The telecom regulator in Mauritania is Autorité de Régulation (ARE).

| Rank | Operator | Technology | Subscribers (in millions) | Ownership |
|---|---|---|---|---|
| 1 | Moov Mauritel | GSM-850 MHz,900 MHz,1800 MHz,1900 MHz UMTS, HSPA+, 4G/LTE | 2.600 (Dec 2020)^{[citation needed]} | Maroc Telecom (51.5%) |
| 2 | Chinguitel | GSM-850 MHz,900 MHz,1800 MHz,1900 MHz, CDMA, UMTS, HSPA+ | 1.40 (May 2008) | Sudatel (60%) |
| 3 | MATTEL | GSM- 850 MHz,900 MHz,1800 MHz,1900 MHz, UMTS, HSPA+, 4G/LTE | Not Yet Available | Tunisie Telecom (51%), Mauritanian Investors (49%) |

==Mauritius==
The telecom regulator in Mauritius is Information and Communication Technologies Authority of Mauritius (ICTA).
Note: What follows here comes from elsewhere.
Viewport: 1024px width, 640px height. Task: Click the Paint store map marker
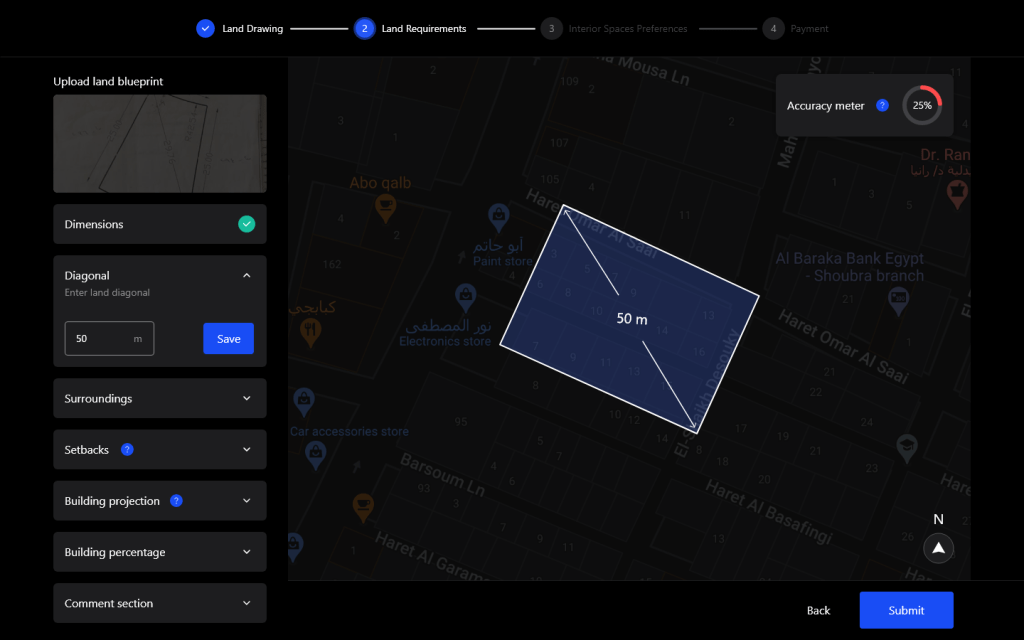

| Rank | Operator | Technology | Subscribers (in millions) | Ownership |
|---|---|---|---|---|
| 1 | Mauritius Telecom | GSM-900 (EDGE) 2100 MHz UMTS, HSDPA 1800 MHz LTE | 0.628 (Dec 2009) | Orange S.A. (40%)| Government of Mauritius (33.49%)| SBM Investments Managers Ltd (19%)| National Pensions Fund (6.55%)| Employees of Mauritius Telecom (0.96%) |
| 2 | Emtel | GSM-900 (EDGE) 2100 MHz UMTS, HSDPA 1800 MHz LTE | 0.437 (Dec 2009) | Currimjee |
| 3 | CHiLi | CdmaOne, EvDo, GSM, UMTS | 0.318 (March 2019) | Mahanagar Telephone Mauritius Limited (MTML) |

==Morocco==
The country has 58.751 million subscribers in total, or a 159.53% penetration rate. (June 2025)

The telecom regulator in Morocco is Agence Nationale de Réglementation des Telecommunications (ANRT).
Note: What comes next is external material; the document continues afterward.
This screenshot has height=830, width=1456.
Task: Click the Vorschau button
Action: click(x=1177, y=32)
| Rank | Operator | Technology | Subscribers (in millions) | Ownership |
|---|---|---|---|---|
| 1 | Orange Morocco | GSM-900 MHz (GPRS, EDGE) 900/2100 MHz UMTS, HSDPA, DC HSDPA, 800/1800/2100/2600 MHz LTE, LTE-A 700/3500 MHz 5G NR | 19.615 (March 2026) | Orange S.A. (49%), FinanceCom+CDG (51%) |
| 2 | inwi | GSM-900 MHz (GPRS, EDGE) 2100 MHz UMTS, HSPA+, 800/1800/2600 MHz, LTE, LTE-A 700/3500 MHz 5G NR | 19.425 (March 2026) | Zain Group (31%) |
| 3 | Maroc Telecom | GSM-900 MHz (GPRS, EDGE) 2100 MHz UMTS, HSDPA, 800/1800/2100/2600 MHz LTE, LTE-A 700/2100/3500 MHz 5G NR | 18.019 (March 2026) | Etisalat (53%), Government Morocco (22%) |

==Mozambique==
In September 2010 the penetration rate was estimated at 27.19% over a population estimate of 22.95 million.

The telecom regulator in Mozambique is Instituto Nacional das Comunicações de Moçambique (INCM).

| Rank | Operator | Technology | Subscribers (in millions) | Ownership |
|---|---|---|---|---|
| 1 | Vodacom | GSM-900/1800 MHz (GPRS, EDGE) 2100 MHz UMTS, HSDPA | 11.487 (July 2026) | Vodacom (85%) |
| 2 | Tmcel | GSM-900/1800 MHz (GPRS, EDGE) 900/2100 MHz UMTS, HSDPA | 5.3^{[when?]} | Partially state-owned |
| 3 | Movitel | GSM | 2 (May 2013) | Viettel (70%), SPI (30%) |

==Namibia==
In December 2016 Namibia had 2.66 million active SIM cards.

The telecom regulator in Namibia is Communications Regulatory Authority of Namibia (CRAN).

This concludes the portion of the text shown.